[Records shown — start]

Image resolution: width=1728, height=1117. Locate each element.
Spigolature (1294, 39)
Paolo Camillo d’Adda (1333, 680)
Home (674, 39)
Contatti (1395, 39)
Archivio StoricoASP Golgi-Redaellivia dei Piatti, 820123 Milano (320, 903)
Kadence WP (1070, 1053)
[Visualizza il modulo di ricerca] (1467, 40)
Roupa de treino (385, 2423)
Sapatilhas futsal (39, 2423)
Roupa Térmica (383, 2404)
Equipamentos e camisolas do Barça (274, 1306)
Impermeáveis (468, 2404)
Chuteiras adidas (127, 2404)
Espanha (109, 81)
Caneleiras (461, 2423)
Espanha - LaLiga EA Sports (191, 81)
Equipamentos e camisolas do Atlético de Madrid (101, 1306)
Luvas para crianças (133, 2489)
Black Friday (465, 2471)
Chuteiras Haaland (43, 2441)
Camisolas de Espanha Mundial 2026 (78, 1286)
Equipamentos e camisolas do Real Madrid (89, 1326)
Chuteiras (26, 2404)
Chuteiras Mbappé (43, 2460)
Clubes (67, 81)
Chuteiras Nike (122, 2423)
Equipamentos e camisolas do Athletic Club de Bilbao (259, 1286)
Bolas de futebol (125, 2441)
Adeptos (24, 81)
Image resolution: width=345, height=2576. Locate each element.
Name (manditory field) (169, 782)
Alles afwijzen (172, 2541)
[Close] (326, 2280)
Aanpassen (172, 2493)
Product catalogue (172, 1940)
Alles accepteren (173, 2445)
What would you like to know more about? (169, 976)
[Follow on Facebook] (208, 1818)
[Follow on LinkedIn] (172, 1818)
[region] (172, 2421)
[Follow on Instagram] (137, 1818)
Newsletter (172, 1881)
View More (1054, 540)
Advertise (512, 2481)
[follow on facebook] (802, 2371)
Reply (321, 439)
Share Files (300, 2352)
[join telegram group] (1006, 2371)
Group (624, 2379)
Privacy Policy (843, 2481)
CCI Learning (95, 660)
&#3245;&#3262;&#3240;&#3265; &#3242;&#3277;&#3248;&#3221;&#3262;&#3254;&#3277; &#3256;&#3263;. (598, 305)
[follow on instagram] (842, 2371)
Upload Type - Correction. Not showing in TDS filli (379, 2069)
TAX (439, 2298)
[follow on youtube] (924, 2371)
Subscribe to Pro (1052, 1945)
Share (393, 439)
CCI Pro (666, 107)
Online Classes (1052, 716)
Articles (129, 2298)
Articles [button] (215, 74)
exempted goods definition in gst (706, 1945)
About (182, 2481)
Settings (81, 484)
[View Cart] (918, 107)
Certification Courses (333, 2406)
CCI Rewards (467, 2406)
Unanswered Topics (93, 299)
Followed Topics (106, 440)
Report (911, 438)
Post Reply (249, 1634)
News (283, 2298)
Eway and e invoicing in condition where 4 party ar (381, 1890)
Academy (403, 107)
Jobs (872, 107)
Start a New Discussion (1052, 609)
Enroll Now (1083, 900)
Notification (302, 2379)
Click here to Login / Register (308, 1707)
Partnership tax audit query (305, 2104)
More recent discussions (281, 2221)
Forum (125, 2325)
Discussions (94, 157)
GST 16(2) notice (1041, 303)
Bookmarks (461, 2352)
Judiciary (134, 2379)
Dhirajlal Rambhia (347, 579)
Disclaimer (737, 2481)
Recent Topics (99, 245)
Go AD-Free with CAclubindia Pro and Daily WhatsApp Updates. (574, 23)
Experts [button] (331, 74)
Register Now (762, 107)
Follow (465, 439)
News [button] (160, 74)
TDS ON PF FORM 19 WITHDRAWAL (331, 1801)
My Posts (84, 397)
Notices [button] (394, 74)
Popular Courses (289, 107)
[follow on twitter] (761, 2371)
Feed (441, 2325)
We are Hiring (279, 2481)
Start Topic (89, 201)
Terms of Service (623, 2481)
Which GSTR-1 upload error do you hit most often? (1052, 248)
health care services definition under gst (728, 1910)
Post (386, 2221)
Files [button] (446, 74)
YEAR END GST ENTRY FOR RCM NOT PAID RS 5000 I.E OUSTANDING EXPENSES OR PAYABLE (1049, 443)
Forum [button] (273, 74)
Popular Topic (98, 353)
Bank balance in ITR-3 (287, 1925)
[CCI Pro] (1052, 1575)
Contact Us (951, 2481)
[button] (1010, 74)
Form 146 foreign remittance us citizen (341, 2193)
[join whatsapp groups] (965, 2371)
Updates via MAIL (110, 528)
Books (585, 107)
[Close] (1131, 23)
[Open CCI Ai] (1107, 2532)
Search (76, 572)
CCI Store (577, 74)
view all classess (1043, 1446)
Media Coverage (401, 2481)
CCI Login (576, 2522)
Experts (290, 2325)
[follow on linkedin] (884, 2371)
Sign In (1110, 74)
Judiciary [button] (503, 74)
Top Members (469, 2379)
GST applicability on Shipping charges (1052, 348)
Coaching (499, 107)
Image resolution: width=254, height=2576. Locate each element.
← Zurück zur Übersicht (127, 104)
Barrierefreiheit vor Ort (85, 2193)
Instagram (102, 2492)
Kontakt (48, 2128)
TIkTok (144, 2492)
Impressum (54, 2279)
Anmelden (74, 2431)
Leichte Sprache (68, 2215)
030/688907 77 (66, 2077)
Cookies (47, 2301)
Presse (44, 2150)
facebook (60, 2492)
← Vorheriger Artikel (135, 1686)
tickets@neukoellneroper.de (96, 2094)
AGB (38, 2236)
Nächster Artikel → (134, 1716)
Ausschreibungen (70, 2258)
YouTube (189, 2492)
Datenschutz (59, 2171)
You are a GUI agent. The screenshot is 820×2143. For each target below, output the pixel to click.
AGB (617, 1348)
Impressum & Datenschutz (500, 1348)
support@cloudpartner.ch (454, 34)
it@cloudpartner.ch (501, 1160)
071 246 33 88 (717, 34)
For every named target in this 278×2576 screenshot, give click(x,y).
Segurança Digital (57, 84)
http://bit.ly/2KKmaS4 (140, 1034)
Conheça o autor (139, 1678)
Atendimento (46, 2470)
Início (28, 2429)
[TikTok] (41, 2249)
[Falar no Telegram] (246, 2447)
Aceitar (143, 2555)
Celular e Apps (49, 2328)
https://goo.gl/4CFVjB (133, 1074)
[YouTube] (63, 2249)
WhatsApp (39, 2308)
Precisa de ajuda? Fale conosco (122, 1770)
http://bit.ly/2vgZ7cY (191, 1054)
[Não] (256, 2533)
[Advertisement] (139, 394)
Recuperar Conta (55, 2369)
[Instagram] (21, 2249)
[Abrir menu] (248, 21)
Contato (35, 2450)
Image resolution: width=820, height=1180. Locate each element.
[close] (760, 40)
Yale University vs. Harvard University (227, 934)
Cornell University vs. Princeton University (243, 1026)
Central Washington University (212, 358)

[Records shown — finish]

Assignment ▸ The records above should be restated word for word, please.

Your response ▸
Image resolution: width=1728, height=1117. Locate each element.
Spigolature (1294, 39)
Paolo Camillo d’Adda (1333, 680)
Home (674, 39)
Contatti (1395, 39)
Archivio StoricoASP Golgi-Redaellivia dei Piatti, 820123 Milano (320, 903)
Kadence WP (1070, 1053)
[Visualizza il modulo di ricerca] (1467, 40)
Roupa de treino (385, 2423)
Sapatilhas futsal (39, 2423)
Roupa Térmica (383, 2404)
Equipamentos e camisolas do Barça (274, 1306)
Impermeáveis (468, 2404)
Chuteiras adidas (127, 2404)
Espanha (109, 81)
Caneleiras (461, 2423)
Espanha - LaLiga EA Sports (191, 81)
Equipamentos e camisolas do Atlético de Madrid (101, 1306)
Luvas para crianças (133, 2489)
Black Friday (465, 2471)
Chuteiras Haaland (43, 2441)
Camisolas de Espanha Mundial 2026 (78, 1286)
Equipamentos e camisolas do Real Madrid (89, 1326)
Chuteiras (26, 2404)
Chuteiras Mbappé (43, 2460)
Clubes (67, 81)
Chuteiras Nike (122, 2423)
Equipamentos e camisolas do Athletic Club de Bilbao (259, 1286)
Bolas de futebol (125, 2441)
Adeptos (24, 81)
Image resolution: width=345, height=2576. Locate each element.
Name (manditory field) (169, 782)
Alles afwijzen (172, 2541)
[Close] (326, 2280)
Aanpassen (172, 2493)
Product catalogue (172, 1940)
Alles accepteren (173, 2445)
What would you like to know more about? (169, 976)
[Follow on Facebook] (208, 1818)
[Follow on LinkedIn] (172, 1818)
[region] (172, 2421)
[Follow on Instagram] (137, 1818)
Newsletter (172, 1881)
View More (1054, 540)
Advertise (512, 2481)
[follow on facebook] (802, 2371)
Reply (321, 439)
Share Files (300, 2352)
[join telegram group] (1006, 2371)
Group (624, 2379)
Privacy Policy (843, 2481)
CCI Learning (95, 660)
&#3245;&#3262;&#3240;&#3265; &#3242;&#3277;&#3248;&#3221;&#3262;&#3254;&#3277; &#3256;&#3263;. (598, 305)
[follow on instagram] (842, 2371)
Upload Type - Correction. Not showing in TDS filli (379, 2069)
TAX (439, 2298)
[follow on youtube] (924, 2371)
Subscribe to Pro (1052, 1945)
Share (393, 439)
CCI Pro (666, 107)
Online Classes (1052, 716)
Articles (129, 2298)
Articles [button] (215, 74)
exempted goods definition in gst (706, 1945)
About (182, 2481)
Settings (81, 484)
[View Cart] (918, 107)
Certification Courses (333, 2406)
CCI Rewards (467, 2406)
Unanswered Topics (93, 299)
Followed Topics (106, 440)
Report (911, 438)
Post Reply (249, 1634)
News (283, 2298)
Eway and e invoicing in condition where 4 party ar (381, 1890)
Academy (403, 107)
Jobs (872, 107)
Start a New Discussion (1052, 609)
Enroll Now (1083, 900)
Notification (302, 2379)
Click here to Login / Register (308, 1707)
Partnership tax audit query (305, 2104)
More recent discussions (281, 2221)
Forum (125, 2325)
Discussions (94, 157)
GST 16(2) notice (1041, 303)
Bookmarks (461, 2352)
Judiciary (134, 2379)
Dhirajlal Rambhia (347, 579)
Disclaimer (737, 2481)
Recent Topics (99, 245)
Go AD-Free with CAclubindia Pro and Daily WhatsApp Updates. (574, 23)
Experts [button] (331, 74)
Register Now (762, 107)
Follow (465, 439)
News [button] (160, 74)
TDS ON PF FORM 19 WITHDRAWAL (331, 1801)
My Posts (84, 397)
Notices [button] (394, 74)
Popular Courses (289, 107)
[follow on twitter] (761, 2371)
Feed (441, 2325)
We are Hiring (279, 2481)
Start Topic (89, 201)
Terms of Service (623, 2481)
Which GSTR-1 upload error do you hit most often? (1052, 248)
health care services definition under gst (728, 1910)
Post (386, 2221)
Files [button] (446, 74)
YEAR END GST ENTRY FOR RCM NOT PAID RS 5000 I.E OUSTANDING EXPENSES OR PAYABLE (1049, 443)
Forum [button] (273, 74)
Popular Topic (98, 353)
Bank balance in ITR-3 (287, 1925)
[CCI Pro] (1052, 1575)
Contact Us (951, 2481)
[button] (1010, 74)
Form 146 foreign remittance us citizen (341, 2193)
[join whatsapp groups] (965, 2371)
Updates via MAIL (110, 528)
Books (585, 107)
[Close] (1131, 23)
[Open CCI Ai] (1107, 2532)
Search (76, 572)
CCI Store (577, 74)
view all classess (1043, 1446)
Media Coverage (401, 2481)
CCI Login (576, 2522)
Experts (290, 2325)
[follow on linkedin] (884, 2371)
Sign In (1110, 74)
Judiciary [button] (503, 74)
Top Members (469, 2379)
GST applicability on Shipping charges (1052, 348)
Coaching (499, 107)
Image resolution: width=254, height=2576. Locate each element.
← Zurück zur Übersicht (127, 104)
Barrierefreiheit vor Ort (85, 2193)
Instagram (102, 2492)
Kontakt (48, 2128)
TIkTok (144, 2492)
Impressum (54, 2279)
Anmelden (74, 2431)
Leichte Sprache (68, 2215)
030/688907 77 (66, 2077)
Cookies (47, 2301)
Presse (44, 2150)
facebook (60, 2492)
← Vorheriger Artikel (135, 1686)
tickets@neukoellneroper.de (96, 2094)
AGB (38, 2236)
Nächster Artikel → (134, 1716)
Ausschreibungen (70, 2258)
YouTube (189, 2492)
Datenschutz (59, 2171)
You are a GUI agent. The screenshot is 820×2143. For each target below, output the pixel to click.
AGB (617, 1348)
Impressum & Datenschutz (500, 1348)
support@cloudpartner.ch (454, 34)
it@cloudpartner.ch (501, 1160)
071 246 33 88 (717, 34)
For every named target in this 278×2576 screenshot, give click(x,y).
Segurança Digital (57, 84)
http://bit.ly/2KKmaS4 (140, 1034)
Conheça o autor (139, 1678)
Atendimento (46, 2470)
Início (28, 2429)
[TikTok] (41, 2249)
[Falar no Telegram] (246, 2447)
Aceitar (143, 2555)
Celular e Apps (49, 2328)
https://goo.gl/4CFVjB (133, 1074)
[YouTube] (63, 2249)
WhatsApp (39, 2308)
Precisa de ajuda? Fale conosco (122, 1770)
http://bit.ly/2vgZ7cY (191, 1054)
[Não] (256, 2533)
[Advertisement] (139, 394)
Recuperar Conta (55, 2369)
[Instagram] (21, 2249)
[Abrir menu] (248, 21)
Contato (35, 2450)
Image resolution: width=820, height=1180. Locate each element.
[close] (760, 40)
Yale University vs. Harvard University (227, 934)
Cornell University vs. Princeton University (243, 1026)
Central Washington University (212, 358)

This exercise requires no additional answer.